> _THE PROBLEM_
Return, word for word, every line starting at the line with "Ok (1244, 2398)" and ending at the final line of the entries; skip the pictures.

[Stored items]
==*==
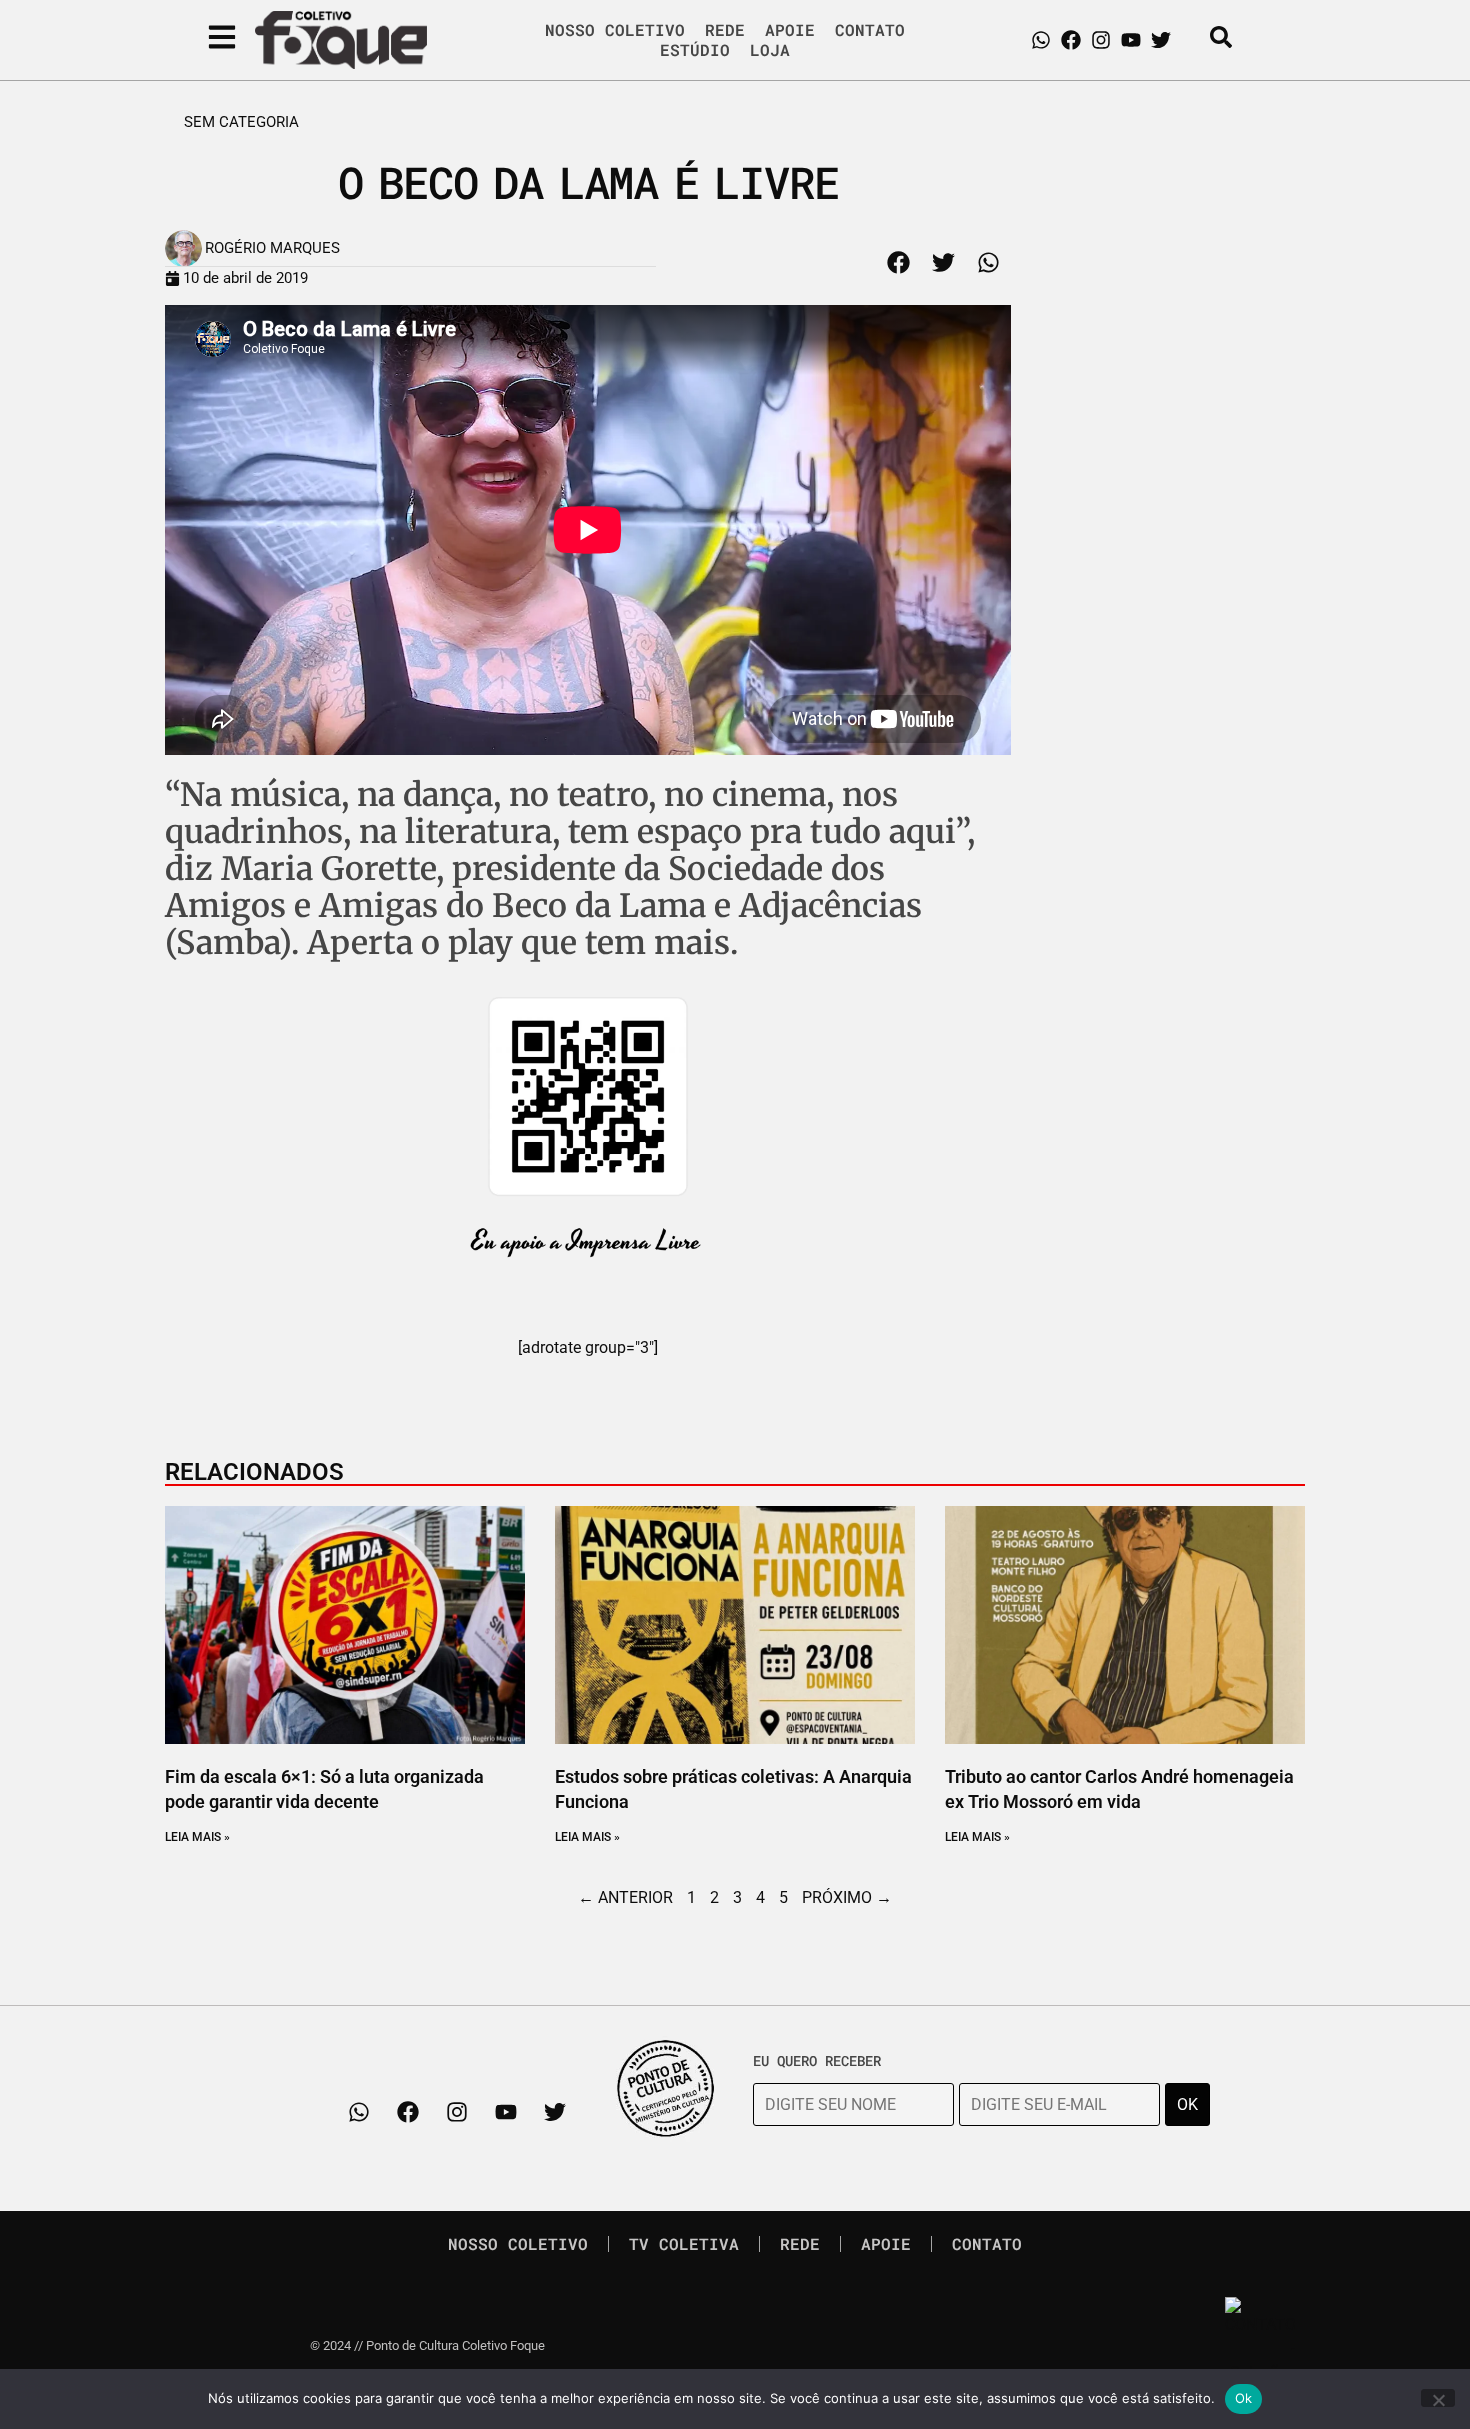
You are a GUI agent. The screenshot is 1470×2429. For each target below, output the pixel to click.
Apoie (790, 30)
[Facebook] (1071, 40)
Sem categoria (241, 122)
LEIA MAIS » (197, 1837)
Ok (1244, 2398)
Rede (725, 30)
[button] (898, 262)
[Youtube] (1131, 40)
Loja (770, 50)
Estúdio (695, 50)
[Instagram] (1101, 40)
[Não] (1438, 2398)
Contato (870, 30)
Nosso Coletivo (615, 30)
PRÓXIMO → (847, 1897)
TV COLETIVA (684, 2243)
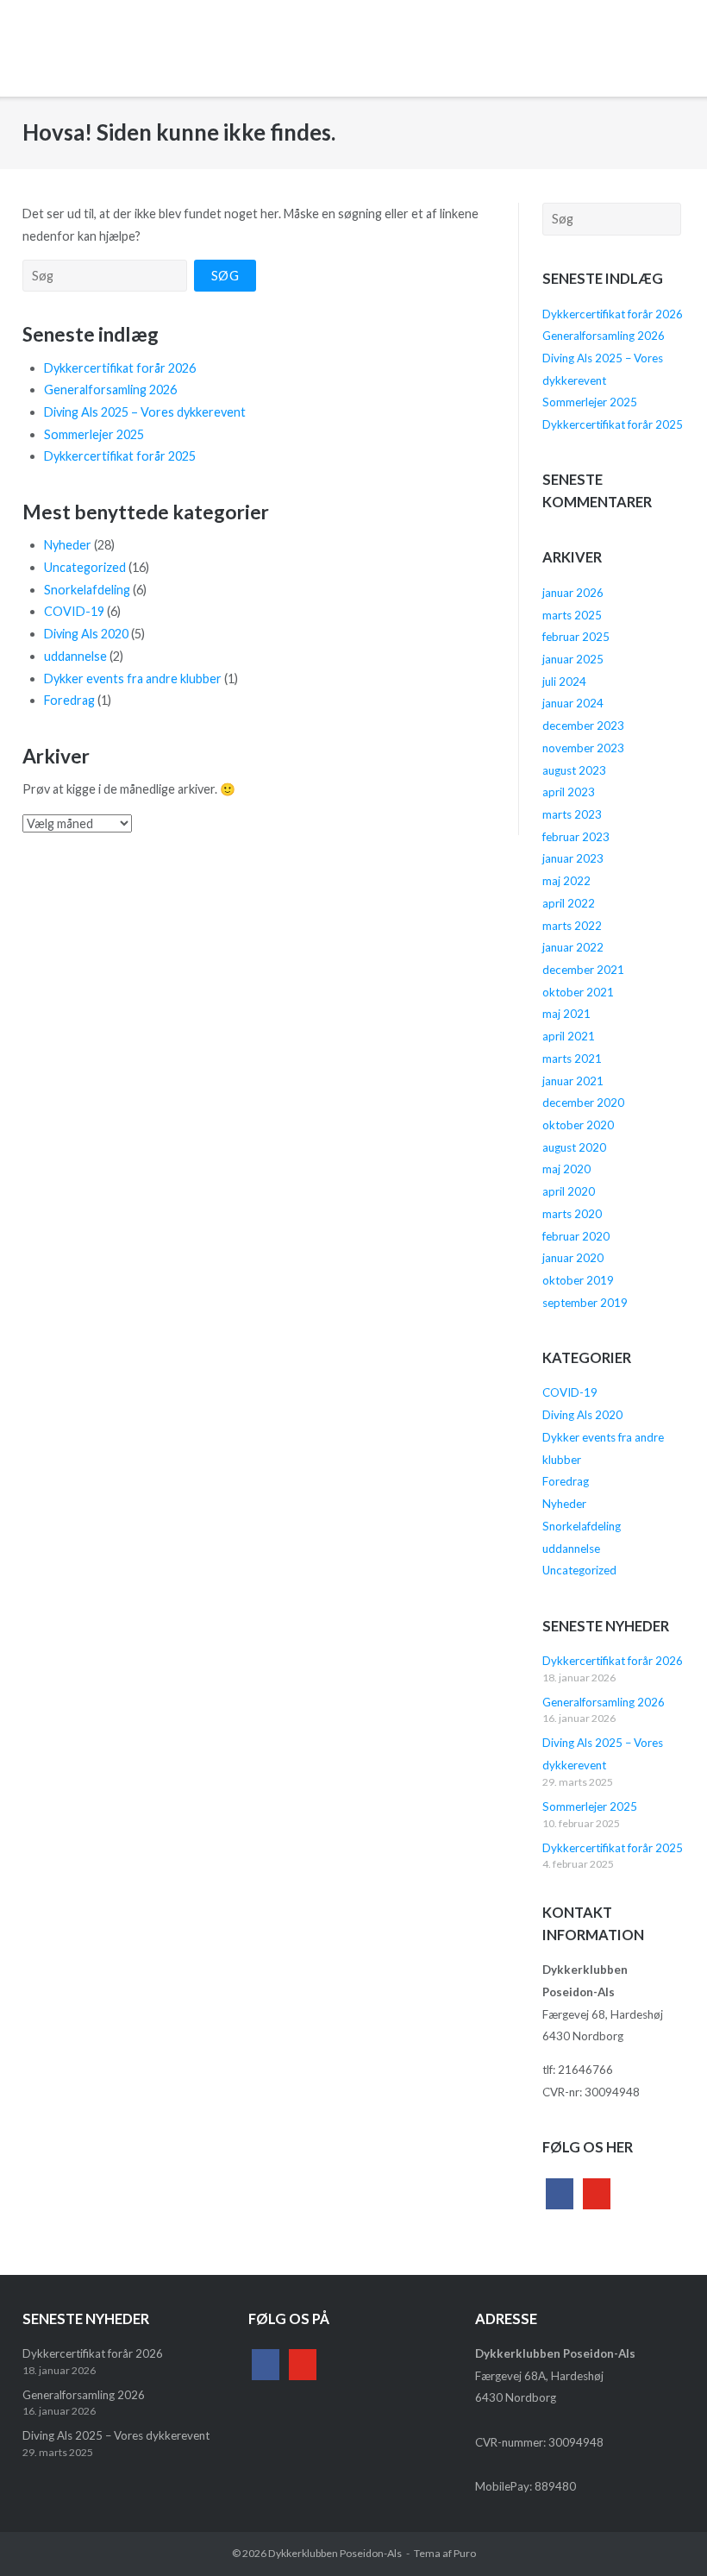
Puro (465, 2553)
==*==
> _RESPONSE FOR THIS EXERCISE_
Ok (1244, 2398)
Rede (725, 30)
[button] (898, 262)
[Youtube] (1131, 40)
Loja (770, 50)
Estúdio (695, 50)
[Instagram] (1101, 40)
[Não] (1438, 2398)
Contato (870, 30)
Nosso Coletivo (615, 30)
PRÓXIMO → (847, 1897)
TV COLETIVA (684, 2243)
Puro (465, 2553)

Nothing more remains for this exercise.